>> BEGIN

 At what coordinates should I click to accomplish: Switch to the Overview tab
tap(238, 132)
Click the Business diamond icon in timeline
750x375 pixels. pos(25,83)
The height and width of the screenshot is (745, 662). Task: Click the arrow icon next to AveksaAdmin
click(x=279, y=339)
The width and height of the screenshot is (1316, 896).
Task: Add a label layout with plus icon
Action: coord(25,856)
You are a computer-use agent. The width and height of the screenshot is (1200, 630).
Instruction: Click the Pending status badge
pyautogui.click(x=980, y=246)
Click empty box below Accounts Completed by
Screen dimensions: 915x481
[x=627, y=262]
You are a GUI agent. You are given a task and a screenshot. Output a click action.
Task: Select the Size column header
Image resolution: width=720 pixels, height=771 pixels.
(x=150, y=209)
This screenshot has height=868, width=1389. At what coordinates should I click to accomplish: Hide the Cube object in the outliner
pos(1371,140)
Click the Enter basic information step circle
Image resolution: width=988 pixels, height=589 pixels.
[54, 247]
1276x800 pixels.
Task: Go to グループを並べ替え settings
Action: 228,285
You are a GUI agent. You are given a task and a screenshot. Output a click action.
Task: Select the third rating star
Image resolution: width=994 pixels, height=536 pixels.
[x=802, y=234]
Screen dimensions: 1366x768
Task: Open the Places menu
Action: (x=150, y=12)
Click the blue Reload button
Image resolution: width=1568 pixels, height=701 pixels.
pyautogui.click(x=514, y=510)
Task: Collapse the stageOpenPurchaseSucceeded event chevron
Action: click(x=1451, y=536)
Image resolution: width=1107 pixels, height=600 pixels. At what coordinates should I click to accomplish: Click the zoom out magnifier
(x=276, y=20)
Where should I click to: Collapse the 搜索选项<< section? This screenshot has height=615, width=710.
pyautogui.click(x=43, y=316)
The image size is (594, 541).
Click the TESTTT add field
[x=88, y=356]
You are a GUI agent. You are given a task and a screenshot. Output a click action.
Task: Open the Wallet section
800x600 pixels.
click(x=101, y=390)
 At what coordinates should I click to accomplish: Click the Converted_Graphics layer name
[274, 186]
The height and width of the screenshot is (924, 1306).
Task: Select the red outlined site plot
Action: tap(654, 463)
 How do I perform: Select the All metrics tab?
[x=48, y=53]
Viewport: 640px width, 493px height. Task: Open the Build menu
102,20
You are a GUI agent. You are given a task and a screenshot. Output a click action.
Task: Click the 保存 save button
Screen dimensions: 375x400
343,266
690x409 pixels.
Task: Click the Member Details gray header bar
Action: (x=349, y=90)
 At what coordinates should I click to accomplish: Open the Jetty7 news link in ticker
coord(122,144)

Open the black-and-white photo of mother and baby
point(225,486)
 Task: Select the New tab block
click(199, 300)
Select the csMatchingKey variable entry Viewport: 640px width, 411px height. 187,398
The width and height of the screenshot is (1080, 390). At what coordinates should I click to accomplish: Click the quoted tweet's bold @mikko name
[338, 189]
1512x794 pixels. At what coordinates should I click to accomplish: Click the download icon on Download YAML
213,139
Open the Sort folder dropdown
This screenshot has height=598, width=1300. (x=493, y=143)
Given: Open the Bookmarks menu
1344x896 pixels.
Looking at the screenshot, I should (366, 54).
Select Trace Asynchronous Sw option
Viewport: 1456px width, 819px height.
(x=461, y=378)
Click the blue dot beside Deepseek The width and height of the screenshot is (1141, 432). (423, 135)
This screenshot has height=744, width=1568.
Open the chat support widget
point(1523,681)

>> END

Given instruction – Gather every line of the data above that contains the string "Select" and copy each one in full. The match is case-sensitive.

Reply –
Task: Select the Size column header
Task: Select the third rating star
Task: Select the red outlined site plot
 How do I perform: Select the All metrics tab?
 Task: Select the New tab block
Select the csMatchingKey variable entry Viewport: 640px width, 411px height. 187,398
Select Trace Asynchronous Sw option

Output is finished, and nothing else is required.